Remember: All of the readings since the midterm are listed on the schedule of readings on the course information page. You will not be tested on China Mieville, Saskia Sassen, or Jean and John Comaroff’s articles, though you may use them in a response to a prompt.
This blog is intended to be a resource. You’ll note that there is a search engine on the main page and a drop-down menu called “taxonomy” which lists categories by topic and course title. In order to fully exploit these features, you’ll need a bare minimum vocabulary of key terms.
The best way to prepare for the final exam is to have already done the reading. Because so much of the course focuses on fairly difficult concepts, many of which are implicated in one another, it’s almost impossible for me to produce an effective review that takes the form of a series of slogans. The best way to formulate answers, however, is to ask questions.
What are the defining characteristics of our situation? What difficulties are we confronted by? What do you understand me to mean if I use the word “neoliberalism” or “capitalism” or “ideology”? In what ways does all that is solid melt into air?
Since the midterm we’ve covered a fair bit of ground.
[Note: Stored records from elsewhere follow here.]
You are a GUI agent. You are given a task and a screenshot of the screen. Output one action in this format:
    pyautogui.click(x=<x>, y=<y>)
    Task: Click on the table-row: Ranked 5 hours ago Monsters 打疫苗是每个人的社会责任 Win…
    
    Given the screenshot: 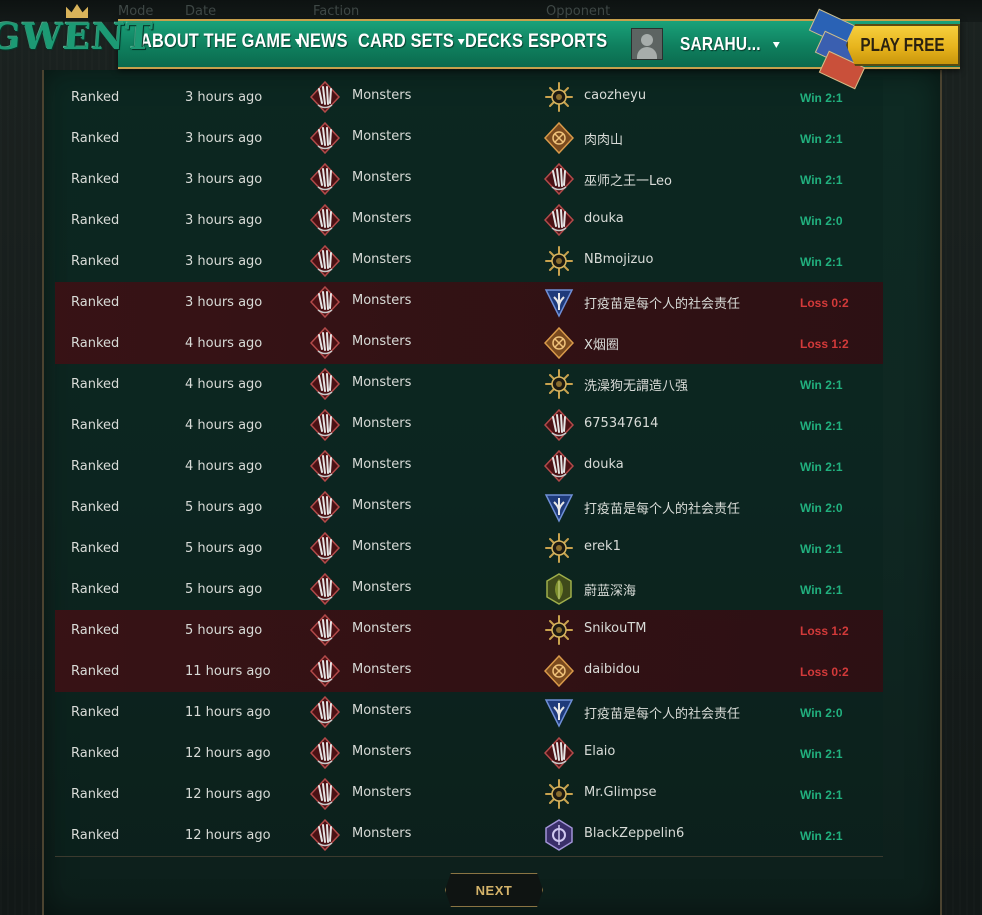 What is the action you would take?
    pyautogui.click(x=469, y=508)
Probably the most significant readings have been the two novels, because they exemplify some of the ways contemporary fiction addresses the present. What specific issues concern these authors? How are those concerns thematized or otherwise expressed? Think about content, of course, but also think about form. Reading a novel can be like screening a film. What does it mean? How does it work? How can Lenos and Ryan help us interpret Holmqvist and Montero?
The final two chapters of Hawkes represent both a brief survey of the Postmodern and a summation of the importance of ideology as an analytical tool. Note which ideas Hawkes favors and which he rejects. The case of Baudrillard is instructive, given his gradual deviation from a morally coherent critical practice into a kind of nihilistic joy. Of whom is he the inheritor? Why, specifically, does Hawkes condemn the later Baudrillard (and Foucault and Althusser for that matter) and approve of Slavoj Zizek? No doubt some people would deem Hawkes a conservative and insofar as he seems to want to conserve some fragments of meaning and experience, this is true.
Ellen Wood is important because she indicates that you and I, no matter how detached we might feel, benefit, after a fashion, from the various forms of violence that maintain our social (dis)order. A lie is a kind of violence. So is the dropping of bombs. Or trade policies that exploit inequality. If there were no poor people could there be profit? At the level of the nation and the level of global capitalism there operate what we might call ideological fictions. Do these emerge spontaneously, or are they carefully elaborated by some ruling class?
The issues we’ve been considering are indeed moral issues. And yet, crucially, contemporary capitalism has to do with system, with the impersonal logic of productive forces, with compulsions that are structural in their nature. How is the social configured? What is it shaped like? Can Deleuze give any insight into the transformations that have occured in the last 40 to 50 years? Almost every assignment we’ve read attempts to periodize the present according to shifts in economic life and “common sense.” We no longer live in a world that resembles the one Marx and Engels described. At least not entirely.
Subjects have been turned into objects that think they are subjects. Representation has become autonomous. Humans are over-regulated while Capital runs rampant. What’s outside is inside. You feel the way you do for a reason. Precarity rules, enforced by pre-emption. (If you think about it, pre-emption and speculation operate according to the same future-oriented temporality. They are both concerned with what might happen, with what could happen, rather than what is or has already happened.).
Why is the masterplot of Zombie Apocalypse so appealing? What can you do with that story? Or has the Zombie’s ubiquity destroyed its subversive potential? Can dialectics kill the Living Dead? What will be our salt?